Que bueno es reírse. Que bien sienta. Pero cuando nos da uno de esos ataques de risa, que no puedes parar… Y JAJAJAJA… Y más carcajadas… Y llorando y todo de la risa…

Esto surge sin avisar, en cualquier lugar y situación y, claro, algunas veces pues son de lo más inoportuno.

Todos hemos sufrido un ataque de risa en el cine, por ejemplo. Sufrido porque nos ha dado a nosotros mismos o a otra persona padeciendo sus consecuencias. Pero hay sitios peores… En la sala de espera del médico, en una reunión o en misa.

Si eres tú el del ataque de risa te quieres morir de la vergüenza pero a la vez no puedes parar y el bucle se acentúa cada vez más. No hay salida.

Y si al que le da el ataque es otra persona… Que mal sienta… Que poca consideración… “¿Cómo él se puede reír mientras yo estoy aquí aburrido? ¿De qué leches se reirá tanto? Que divertido, ¿No? ¡Quiero entender el chiste y así reírme yo también!”

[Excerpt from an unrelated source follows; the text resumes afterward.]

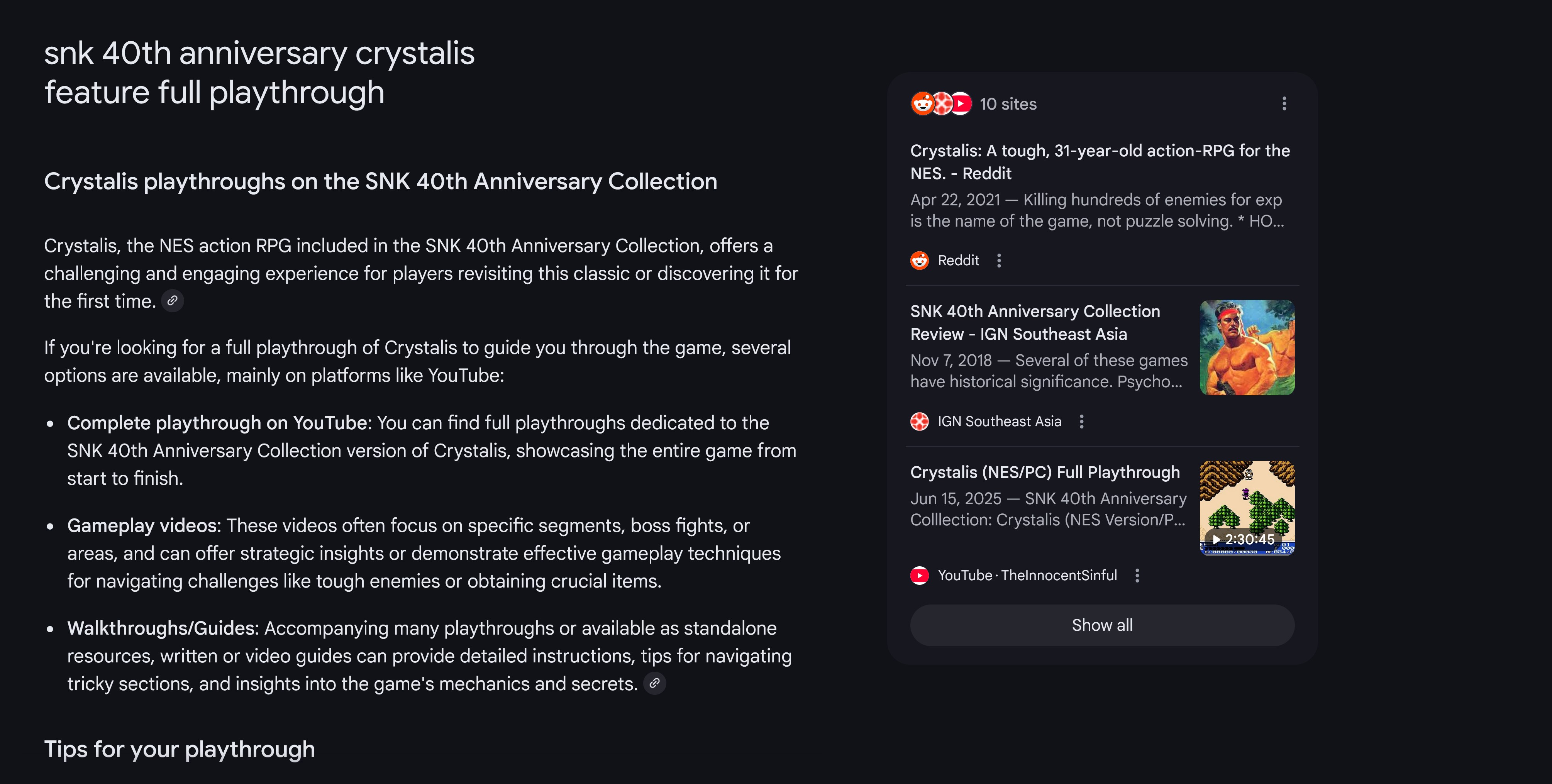Click the Reddit favicon beside the source name

click(919, 260)
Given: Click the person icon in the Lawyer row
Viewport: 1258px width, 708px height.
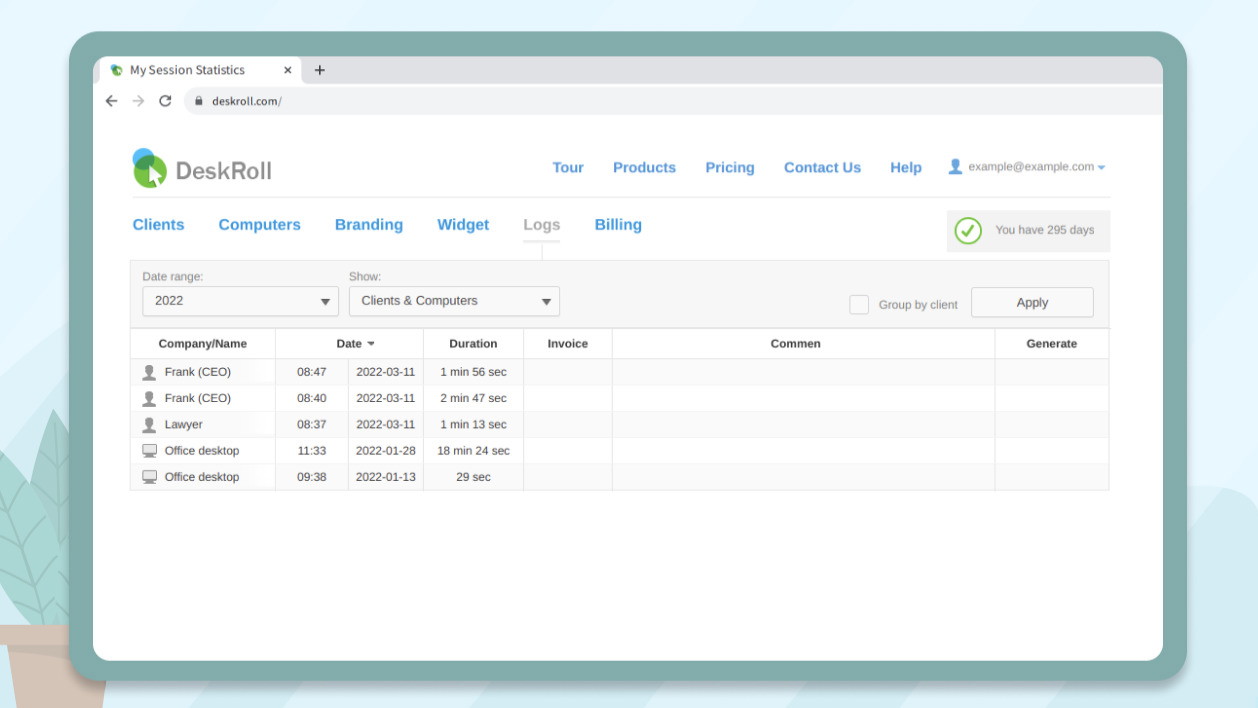Looking at the screenshot, I should 149,425.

Pero casi siempre se nos olvida que detrás de un ataque de risa siempre hay un cómplice. Porque estando solos pocas veces nos da uno de estos ataques. Como mucho recordando algún momento concreto (y ahí está ese cómplice). Siempre hay otra persona… Ese amigo… Esa hermana… Ese cacho perro que lo desencadena y te deja con el marrón.

El cómplice es el que lanza la piedra y esconde la mano. Porque una vez empieza el ataque de risa todas las miradas se centran en ti. Pero tú solo eres la consecuencia de la maldad del cómplice, que el/la muy perro/a ha ejecutado, dicho o insinuado y ha desatado tus carcajadas incontroladas.

¡Ay! El cómplice. Se queda tan tranquilo disfrutando de tu risa, tu ridículo y todas esas miradas que te dedican. Porque si la situación es buena, el cómplice se une al ataque de risa. Pero el cómplice tiene la habilidad de quedarse tranquilamente riendo hacia adentro si la situación es embarazosa o inapropiada.

Así que… Ahí estás tú. Riéndote solo, en la peor situación imaginable, mientras tú supuesto amigo disfruta de tu ridículo que él ha provocado.